Kyungmin inhabits the role of Choi Seung-hee with grace and passion. The piece is theatrical and intimate and uses some beautiful dance, puppetry and storytelling similar to Japanese Kabuki theatre – though ChoiSeung-hee, a proud Korean ‘colonial’ would probably dislike me making that comparison.
Kyungmin is an engaging performer. She performs in Korean with projected subtitles. Much of the story is told physically, so language doesn’tfeel like a barrier (although there are a couple of clunky or incorrect translations). She has grace and precision in her movements, whether in her dancing or in the tiny movements required to manipulate a delicate finger-puppet of Choi Sueng-hee’s brother, who appears to her in a dream. It’s hard not to be drawn in by her performance and Choi Jeong’s interesting script. Seung-hee was modern for her times and lived a passionate life. Her journey has moments of heartbreak and moments of humour.

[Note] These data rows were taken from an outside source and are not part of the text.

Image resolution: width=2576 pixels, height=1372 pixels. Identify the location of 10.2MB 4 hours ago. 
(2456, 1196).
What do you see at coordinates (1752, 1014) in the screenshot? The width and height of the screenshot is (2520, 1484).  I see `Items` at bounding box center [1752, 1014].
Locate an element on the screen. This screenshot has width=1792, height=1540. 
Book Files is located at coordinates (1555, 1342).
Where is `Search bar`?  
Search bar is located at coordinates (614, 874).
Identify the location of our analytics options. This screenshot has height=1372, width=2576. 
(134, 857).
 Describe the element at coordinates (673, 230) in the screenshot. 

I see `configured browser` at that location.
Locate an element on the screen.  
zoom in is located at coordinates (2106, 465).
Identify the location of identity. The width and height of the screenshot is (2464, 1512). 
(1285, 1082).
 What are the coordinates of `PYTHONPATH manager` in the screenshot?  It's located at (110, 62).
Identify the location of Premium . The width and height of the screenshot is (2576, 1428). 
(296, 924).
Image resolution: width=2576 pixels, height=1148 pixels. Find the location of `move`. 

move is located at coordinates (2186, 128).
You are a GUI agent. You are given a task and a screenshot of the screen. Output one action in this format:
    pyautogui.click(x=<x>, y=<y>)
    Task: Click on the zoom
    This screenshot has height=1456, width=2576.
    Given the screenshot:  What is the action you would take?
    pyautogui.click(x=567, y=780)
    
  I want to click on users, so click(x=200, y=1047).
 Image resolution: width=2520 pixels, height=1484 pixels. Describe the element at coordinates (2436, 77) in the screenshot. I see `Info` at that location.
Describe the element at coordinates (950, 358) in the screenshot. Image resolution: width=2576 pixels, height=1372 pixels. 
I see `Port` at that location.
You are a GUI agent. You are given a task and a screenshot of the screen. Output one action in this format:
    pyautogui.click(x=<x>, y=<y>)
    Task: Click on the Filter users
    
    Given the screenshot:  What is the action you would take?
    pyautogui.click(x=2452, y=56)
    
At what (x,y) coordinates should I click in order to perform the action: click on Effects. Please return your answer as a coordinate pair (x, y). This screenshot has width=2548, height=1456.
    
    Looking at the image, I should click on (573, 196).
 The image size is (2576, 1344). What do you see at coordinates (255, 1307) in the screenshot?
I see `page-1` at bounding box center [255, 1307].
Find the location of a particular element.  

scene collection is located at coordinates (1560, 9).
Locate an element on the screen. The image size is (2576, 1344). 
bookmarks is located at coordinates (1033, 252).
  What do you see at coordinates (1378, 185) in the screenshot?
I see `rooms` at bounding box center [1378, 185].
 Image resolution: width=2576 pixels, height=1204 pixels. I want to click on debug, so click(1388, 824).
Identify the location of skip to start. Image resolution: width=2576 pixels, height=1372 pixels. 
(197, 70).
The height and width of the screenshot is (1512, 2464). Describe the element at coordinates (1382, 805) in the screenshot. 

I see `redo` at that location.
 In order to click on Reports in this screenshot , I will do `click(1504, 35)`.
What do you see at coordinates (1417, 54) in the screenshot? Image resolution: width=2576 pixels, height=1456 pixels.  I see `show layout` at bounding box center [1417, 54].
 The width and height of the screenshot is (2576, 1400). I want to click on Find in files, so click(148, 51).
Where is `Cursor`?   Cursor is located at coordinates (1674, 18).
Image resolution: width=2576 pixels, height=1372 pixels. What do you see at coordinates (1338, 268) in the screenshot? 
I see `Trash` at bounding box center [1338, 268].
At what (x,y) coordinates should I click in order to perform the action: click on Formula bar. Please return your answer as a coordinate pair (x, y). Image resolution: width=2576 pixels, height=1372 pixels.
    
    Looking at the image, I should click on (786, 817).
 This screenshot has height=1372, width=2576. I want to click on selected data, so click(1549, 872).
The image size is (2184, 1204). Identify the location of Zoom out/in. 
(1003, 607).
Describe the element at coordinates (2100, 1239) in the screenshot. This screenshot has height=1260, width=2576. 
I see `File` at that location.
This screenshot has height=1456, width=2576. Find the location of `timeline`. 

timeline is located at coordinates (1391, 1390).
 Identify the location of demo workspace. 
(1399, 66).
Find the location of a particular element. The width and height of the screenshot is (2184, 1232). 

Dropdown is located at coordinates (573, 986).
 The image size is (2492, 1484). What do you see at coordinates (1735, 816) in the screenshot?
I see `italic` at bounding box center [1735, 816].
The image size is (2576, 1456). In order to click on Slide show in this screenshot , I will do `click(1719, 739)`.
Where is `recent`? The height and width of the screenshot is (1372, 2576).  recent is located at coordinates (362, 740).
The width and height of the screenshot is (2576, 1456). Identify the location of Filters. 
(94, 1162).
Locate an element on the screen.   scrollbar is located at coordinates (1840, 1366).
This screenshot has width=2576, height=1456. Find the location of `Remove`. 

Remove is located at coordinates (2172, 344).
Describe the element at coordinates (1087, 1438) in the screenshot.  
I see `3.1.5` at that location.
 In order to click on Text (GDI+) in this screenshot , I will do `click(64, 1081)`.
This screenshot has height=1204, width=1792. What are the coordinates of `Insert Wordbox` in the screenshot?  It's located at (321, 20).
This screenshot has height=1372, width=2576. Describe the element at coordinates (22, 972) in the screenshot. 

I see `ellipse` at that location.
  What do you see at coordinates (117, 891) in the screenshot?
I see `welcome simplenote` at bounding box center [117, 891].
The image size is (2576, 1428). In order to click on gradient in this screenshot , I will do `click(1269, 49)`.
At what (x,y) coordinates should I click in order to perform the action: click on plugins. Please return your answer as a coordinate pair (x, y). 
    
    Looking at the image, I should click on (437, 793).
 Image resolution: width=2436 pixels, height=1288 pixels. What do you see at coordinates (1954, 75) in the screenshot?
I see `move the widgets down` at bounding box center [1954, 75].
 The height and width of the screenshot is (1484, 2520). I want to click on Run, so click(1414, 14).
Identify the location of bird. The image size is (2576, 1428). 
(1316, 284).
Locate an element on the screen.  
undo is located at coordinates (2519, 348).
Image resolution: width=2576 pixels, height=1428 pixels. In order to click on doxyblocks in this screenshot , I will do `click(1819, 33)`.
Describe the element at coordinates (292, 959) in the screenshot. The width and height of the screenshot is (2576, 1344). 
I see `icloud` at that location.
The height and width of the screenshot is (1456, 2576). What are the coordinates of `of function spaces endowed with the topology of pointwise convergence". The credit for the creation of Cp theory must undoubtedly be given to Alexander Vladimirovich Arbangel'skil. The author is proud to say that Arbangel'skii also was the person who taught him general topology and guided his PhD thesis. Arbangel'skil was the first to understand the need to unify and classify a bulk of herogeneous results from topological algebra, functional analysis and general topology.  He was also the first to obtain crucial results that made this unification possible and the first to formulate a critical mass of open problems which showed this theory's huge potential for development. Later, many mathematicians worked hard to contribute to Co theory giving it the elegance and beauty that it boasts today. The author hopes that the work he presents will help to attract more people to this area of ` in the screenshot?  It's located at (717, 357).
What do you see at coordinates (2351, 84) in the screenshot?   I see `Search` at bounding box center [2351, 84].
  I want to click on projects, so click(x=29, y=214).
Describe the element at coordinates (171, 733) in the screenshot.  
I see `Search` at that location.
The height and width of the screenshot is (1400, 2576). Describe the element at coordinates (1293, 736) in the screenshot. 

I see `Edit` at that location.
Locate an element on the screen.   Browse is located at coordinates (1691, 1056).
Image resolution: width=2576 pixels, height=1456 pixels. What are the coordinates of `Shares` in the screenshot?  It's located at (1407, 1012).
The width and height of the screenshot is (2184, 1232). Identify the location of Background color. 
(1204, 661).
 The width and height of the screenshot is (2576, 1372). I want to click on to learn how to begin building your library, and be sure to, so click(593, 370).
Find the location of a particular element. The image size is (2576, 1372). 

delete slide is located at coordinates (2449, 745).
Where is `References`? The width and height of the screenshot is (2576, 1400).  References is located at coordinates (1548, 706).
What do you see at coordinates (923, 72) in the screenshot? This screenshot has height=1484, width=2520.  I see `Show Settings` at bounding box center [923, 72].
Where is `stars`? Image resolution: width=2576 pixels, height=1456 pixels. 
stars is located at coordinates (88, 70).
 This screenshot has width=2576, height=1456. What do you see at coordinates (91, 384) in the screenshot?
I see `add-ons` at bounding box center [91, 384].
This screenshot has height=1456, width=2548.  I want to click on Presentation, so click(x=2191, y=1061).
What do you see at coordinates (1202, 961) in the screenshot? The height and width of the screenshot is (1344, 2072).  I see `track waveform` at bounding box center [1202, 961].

The show is supported by good technical elements, includinglighting changes that indicate when Kyungmin is in character or speaking to us as (presumably) herself as an actor, on the similarities between her journey and that of Choi Seung-hee. Set changes are swift and unobtrusive and have delightful results: a model ship is placed on stage and finger puppetry conveys Seung-hee’s voyage to Japan; trunks unfold to reveal detailed and beautiful dioramas in which puppets play out the story; a butterfly dances in the air, skilfully wielded by the stagehand, who, like a black-gloved ninja, I never actually saw.
Like Fireworks, Like Butterflies is a tender and well-constructed piece of theatre, well worth seeing.